▶ The data:
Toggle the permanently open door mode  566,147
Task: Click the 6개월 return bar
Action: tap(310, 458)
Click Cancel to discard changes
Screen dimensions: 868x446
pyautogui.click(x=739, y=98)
...
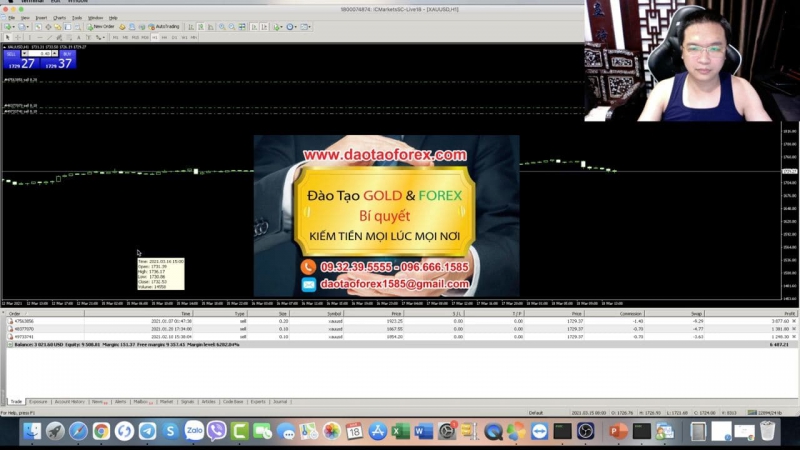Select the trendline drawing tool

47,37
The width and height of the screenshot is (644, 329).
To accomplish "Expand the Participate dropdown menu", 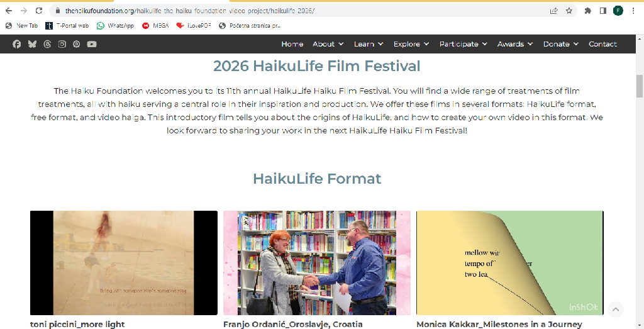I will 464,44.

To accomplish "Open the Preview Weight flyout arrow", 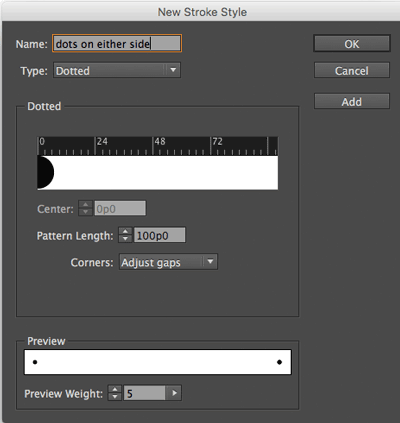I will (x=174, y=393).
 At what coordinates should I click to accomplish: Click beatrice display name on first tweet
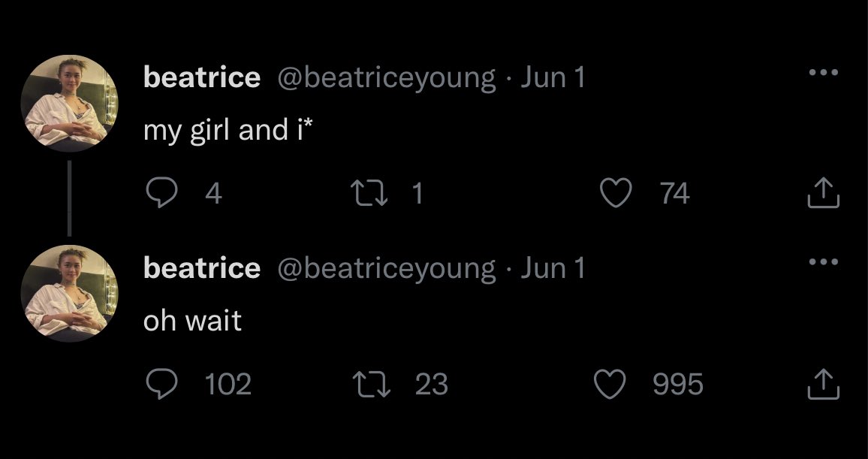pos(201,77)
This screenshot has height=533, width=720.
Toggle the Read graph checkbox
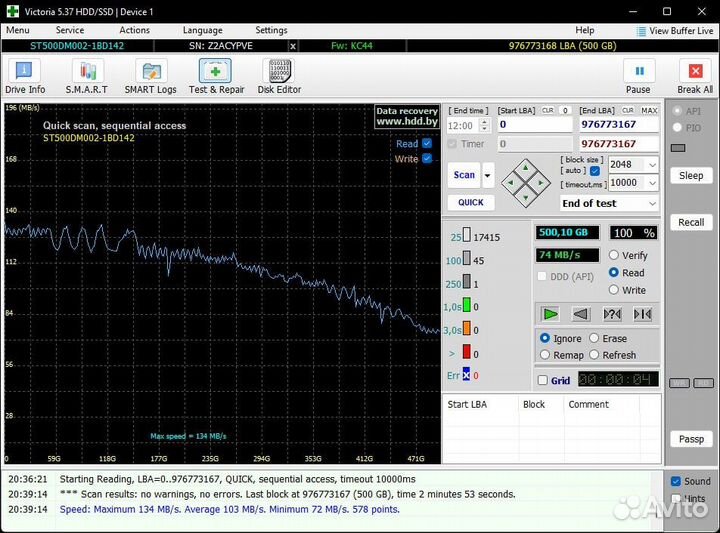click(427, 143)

▶ Task directions: The expected result is every line above containing the string "width".

▶ Answer to this exercise:
The width and height of the screenshot is (644, 329).
This screenshot has height=533, width=720.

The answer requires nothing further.